Dobbiamo agire in fretta.”

È questo il messaggio che si é levato con chiarezza dal padiglione della società civile in queste settimane alla COP23. Il desiderio di intervenire con decisione e di portare innovazione è evidente in ogni side event, le soluzioni da implementare sono l’unico vero tema di discussione. Tuttavia, nonostante i pressanti inviti a prendere provvedimenti, ad oggi le politiche climatiche non sono ancora abbastanza ambiziose da permettere una radicale inversione di rotta rispetto al futuro verso cui siamo diretti. Sono gli Stati a definire le regole per combattere il cambiamento climatico. Dovremmo quindi arrenderci e lasciare il nostro destino unicamente in mano alle decisioni statali?

Non la pensa così Inia Seruiratu, Ministro per lo Sviluppo Agricolo, Rurale e Marittimo delle Fiji, che nel suo appassionato discorso ha sostenuto il ruolo degli attori non statali in questa lotta. Gli impegni nazionali non saranno sufficienti da soli per rispettare l’Accordo di Parigi. Ai contributi nazionali dovremo sommare gli apporti di un’ampia gamma di altre tipologie di attori per poter raggiungere gli obiettivi globali.

Servono il dinamismo delle ONG e il coinvolgimento della società civile per dare la spinta necessaria ai governi, mentre lo sviluppo di nuove tecnologie e gli investimenti da parte del settore privato sono indispensabili per poter fare passi avanti. Inoltre, organizzazioni non governative di questo tipo spesso lavorano a livello internazionale e possiedono quindi una visione d’insieme che le singole nazioni, ciascuna concentrata nella riduzione delle proprie emissioni, non hanno.
È la società civile a custodire le idee innovative che possano rispondere alle nostre necessità, anche se per ora mancano le risorse per trasformarle nelle soluzioni che cerchiamo.
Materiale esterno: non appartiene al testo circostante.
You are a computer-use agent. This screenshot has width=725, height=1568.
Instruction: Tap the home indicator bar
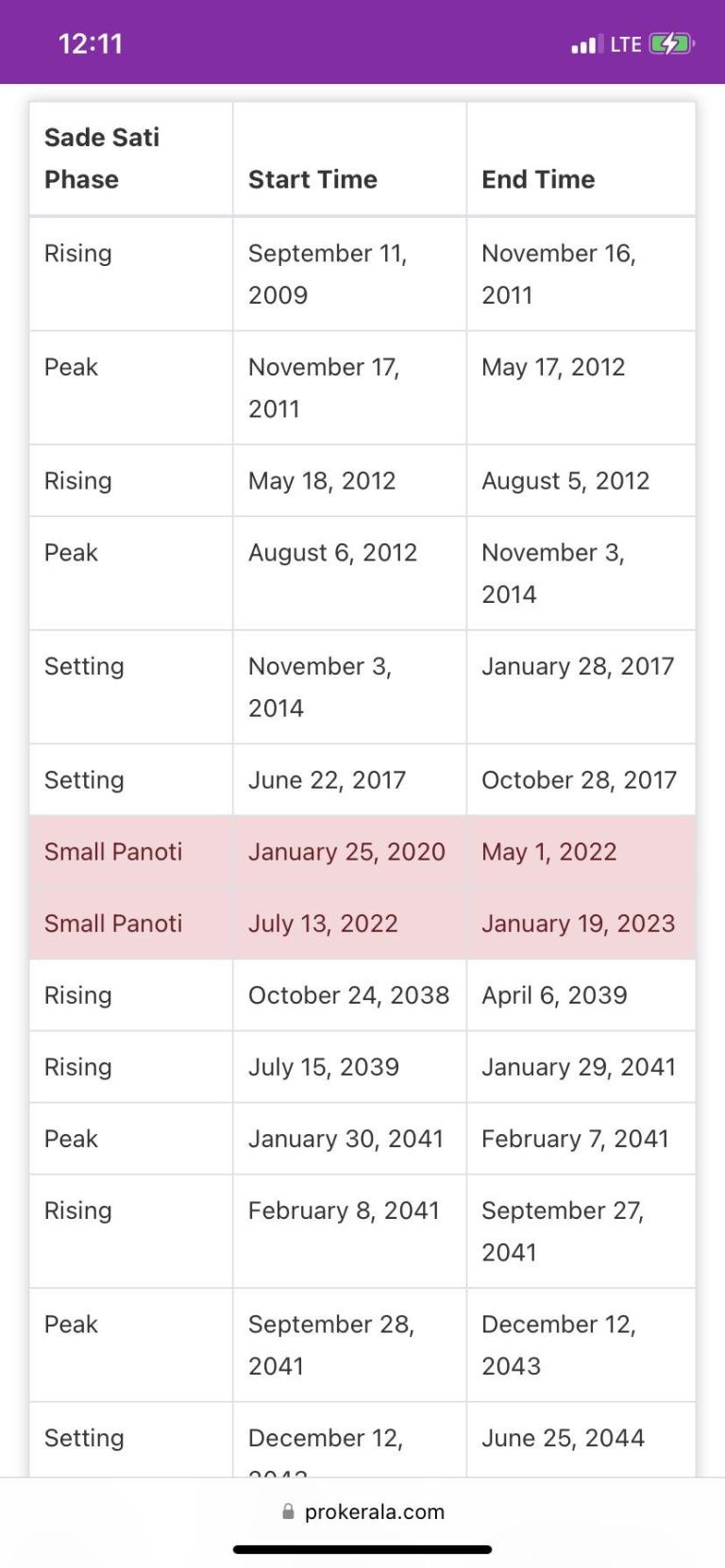click(x=362, y=1549)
Sta quindi agli Stati creare gli spazi perché gli stakeholders possano mettere a frutto le loro idee, incoraggiando nuove iniziative e mettendone in mostra i risultati perché possano influenzare le decisioni politiche. Servono piani d’azione per gli investimenti che diano segnali chiari al mercato e nuovi strumenti che facilitino l’applicazione delle conoscenze tecniche e scientifiche nelle decisioni a tutti i livelli. Inoltre, per incanalare la partecipazione verso un obiettivo comune, gli obiettivi globali devono essere tradotti in traguardi a scala locale più gestibili e che permettano di capire più facilmente cosa fare per arrivare dove serve. Infine, sviluppare sistemi che permettano a tutte le parti di intervenire nel dialogo sul clima è ora più che mai di vitale importanza per poter richiedere ai governi impegni sempre più ambiziosi e avere così la possibilità di mantenere l’aumento delle temperature sotto 1.5°C.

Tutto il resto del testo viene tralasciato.